[Data section]
....................

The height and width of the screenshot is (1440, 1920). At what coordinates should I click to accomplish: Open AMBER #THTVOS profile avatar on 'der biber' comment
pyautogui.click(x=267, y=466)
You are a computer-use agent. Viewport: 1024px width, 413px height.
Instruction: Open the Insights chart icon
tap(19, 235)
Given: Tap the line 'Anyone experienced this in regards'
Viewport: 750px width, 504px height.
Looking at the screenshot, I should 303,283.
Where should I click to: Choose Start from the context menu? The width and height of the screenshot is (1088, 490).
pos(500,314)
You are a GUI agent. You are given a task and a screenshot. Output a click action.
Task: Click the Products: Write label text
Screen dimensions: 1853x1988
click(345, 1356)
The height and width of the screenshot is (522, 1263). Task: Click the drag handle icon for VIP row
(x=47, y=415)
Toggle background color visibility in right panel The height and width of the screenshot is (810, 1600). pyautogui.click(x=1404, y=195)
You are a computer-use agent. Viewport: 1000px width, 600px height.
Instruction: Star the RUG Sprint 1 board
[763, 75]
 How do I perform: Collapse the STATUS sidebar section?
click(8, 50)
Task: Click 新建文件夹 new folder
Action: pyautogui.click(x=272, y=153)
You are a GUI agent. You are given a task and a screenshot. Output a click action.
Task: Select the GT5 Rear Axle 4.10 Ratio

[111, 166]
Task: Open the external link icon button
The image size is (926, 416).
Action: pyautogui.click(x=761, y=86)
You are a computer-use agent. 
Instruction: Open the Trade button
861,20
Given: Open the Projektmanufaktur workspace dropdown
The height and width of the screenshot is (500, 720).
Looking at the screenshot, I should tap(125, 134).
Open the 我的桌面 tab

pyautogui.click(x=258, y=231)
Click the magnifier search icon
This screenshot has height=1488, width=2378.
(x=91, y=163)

....................

[Work to complete] Your answer must be the complete listing, repeated exactly.

[Response to the task]
The height and width of the screenshot is (1440, 1920). At what coordinates should I click to accomplish: Open AMBER #THTVOS profile avatar on 'der biber' comment
pyautogui.click(x=267, y=466)
You are a computer-use agent. Viewport: 1024px width, 413px height.
Instruction: Open the Insights chart icon
tap(19, 235)
Given: Tap the line 'Anyone experienced this in regards'
Viewport: 750px width, 504px height.
Looking at the screenshot, I should 303,283.
Where should I click to: Choose Start from the context menu? The width and height of the screenshot is (1088, 490).
pos(500,314)
You are a GUI agent. You are given a task and a screenshot. Output a click action.
Task: Click the Products: Write label text
Screen dimensions: 1853x1988
click(345, 1356)
The height and width of the screenshot is (522, 1263). Task: Click the drag handle icon for VIP row
(x=47, y=415)
Toggle background color visibility in right panel The height and width of the screenshot is (810, 1600). pyautogui.click(x=1404, y=195)
You are a computer-use agent. Viewport: 1000px width, 600px height.
Instruction: Star the RUG Sprint 1 board
[763, 75]
 How do I perform: Collapse the STATUS sidebar section?
click(8, 50)
Task: Click 新建文件夹 new folder
Action: pyautogui.click(x=272, y=153)
You are a GUI agent. You are given a task and a screenshot. Output a click action.
Task: Select the GT5 Rear Axle 4.10 Ratio

[111, 166]
Task: Open the external link icon button
The image size is (926, 416).
Action: pyautogui.click(x=761, y=86)
You are a computer-use agent. 
Instruction: Open the Trade button
861,20
Given: Open the Projektmanufaktur workspace dropdown
The height and width of the screenshot is (500, 720).
Looking at the screenshot, I should tap(125, 134).
Open the 我的桌面 tab

pyautogui.click(x=258, y=231)
Click the magnifier search icon
This screenshot has height=1488, width=2378.
(x=91, y=163)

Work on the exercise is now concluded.